**Records for the exercise**
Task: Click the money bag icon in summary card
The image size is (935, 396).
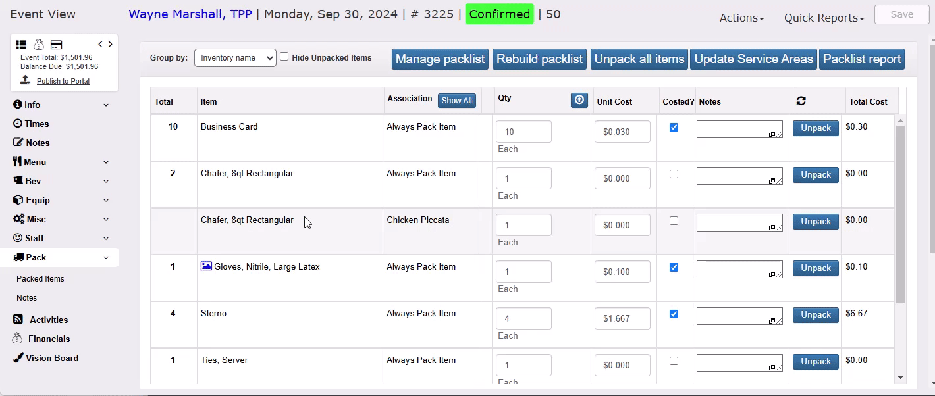Action: click(x=39, y=45)
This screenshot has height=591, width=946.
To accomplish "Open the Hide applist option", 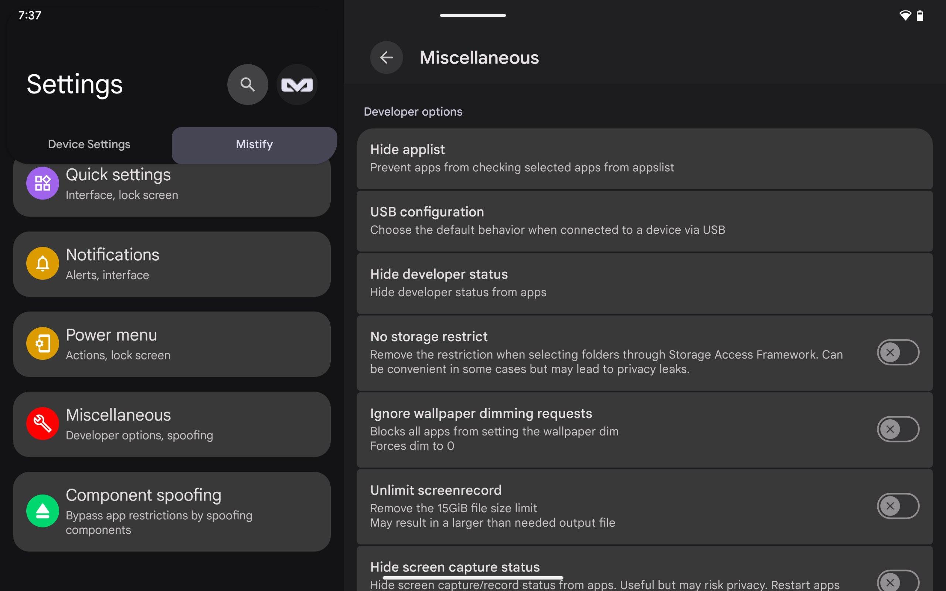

**Task**
The reply must hold every line above exactly as written and none of the pictures.

**Reply to the exercise**
Task: Click the money bag icon in summary card
The image size is (935, 396).
Action: click(x=39, y=45)
This screenshot has height=591, width=946.
To accomplish "Open the Hide applist option", 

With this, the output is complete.